------ GIVEN INFORMATION
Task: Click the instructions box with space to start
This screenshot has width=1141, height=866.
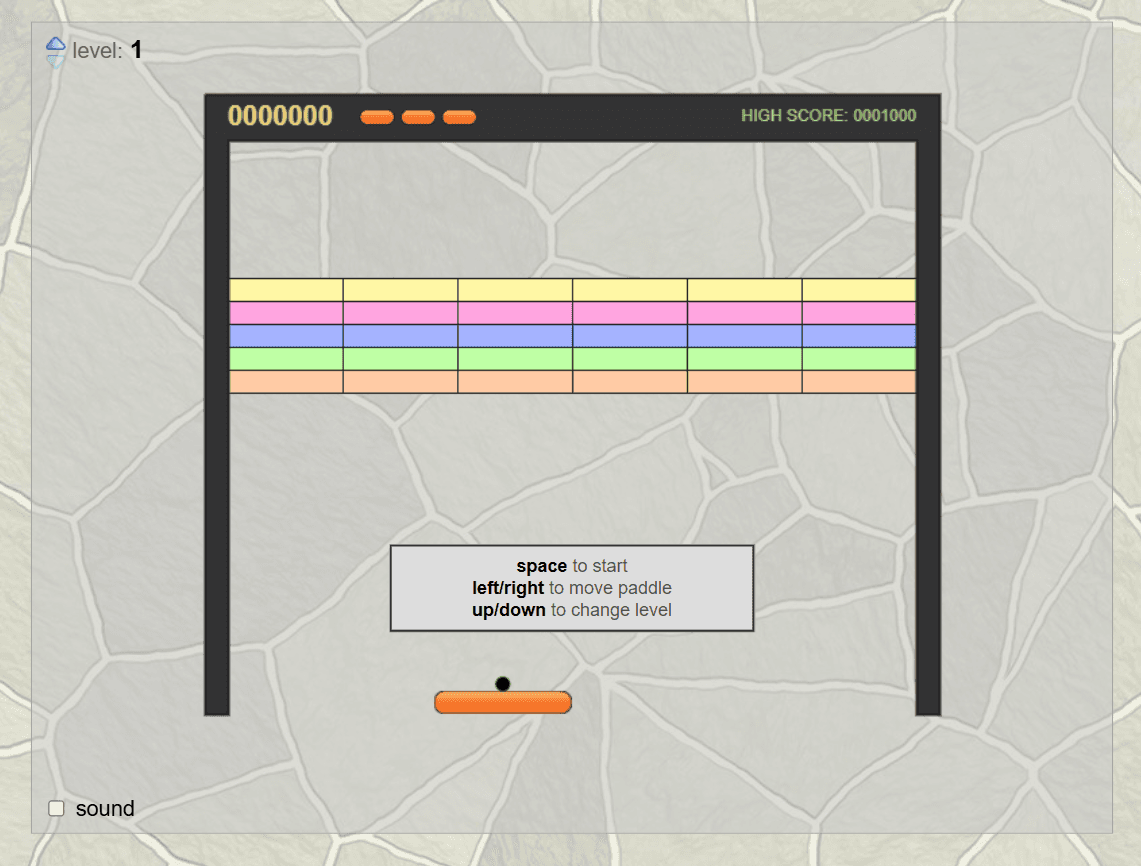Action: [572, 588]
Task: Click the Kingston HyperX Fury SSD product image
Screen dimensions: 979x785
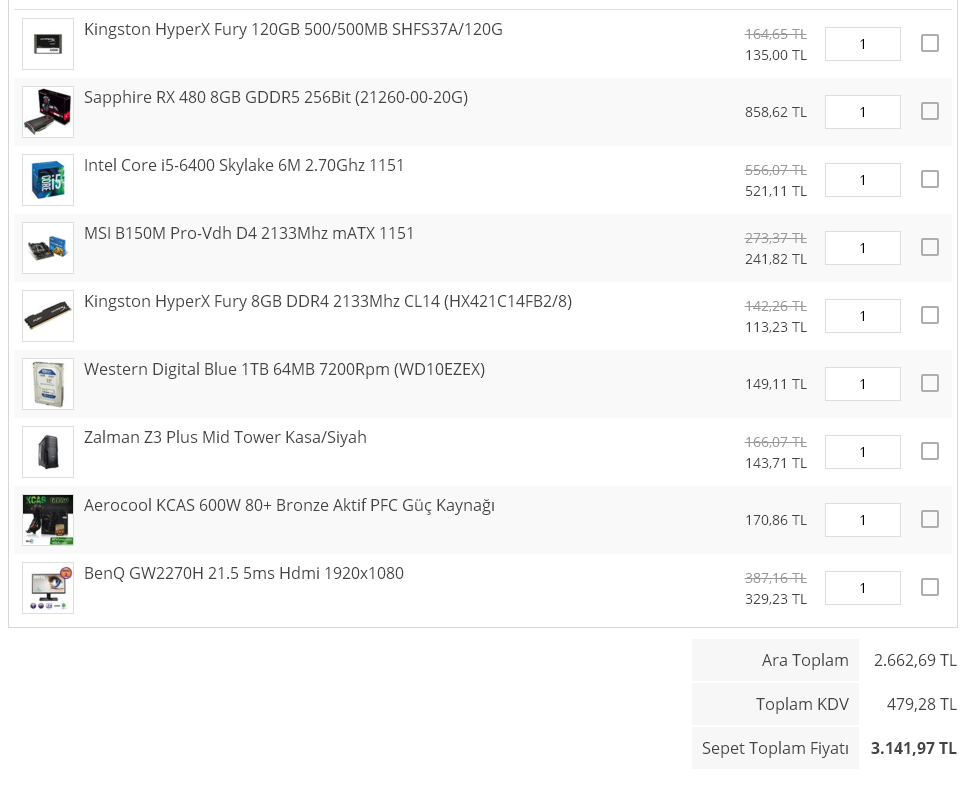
------------
------ GIVEN INFORMATION
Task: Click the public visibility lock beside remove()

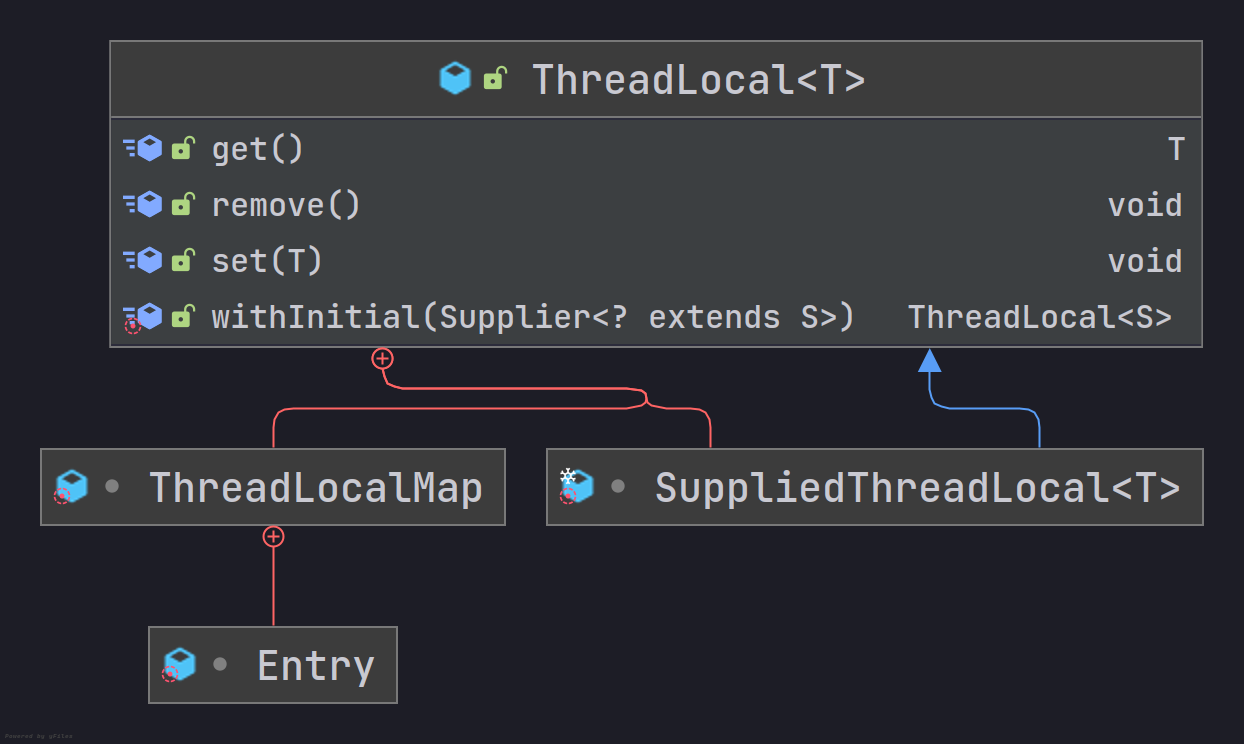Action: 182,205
------------
◆ **PROBLEM**
Going back over the entries above, copy word for word every line from the one that has "Task: Click the Kingston" on through the one that has "Screen dimensions: 979x785".

◆ **EXERCISE OUTPUT**
Task: Click the Kingston HyperX Fury SSD product image
Screen dimensions: 979x785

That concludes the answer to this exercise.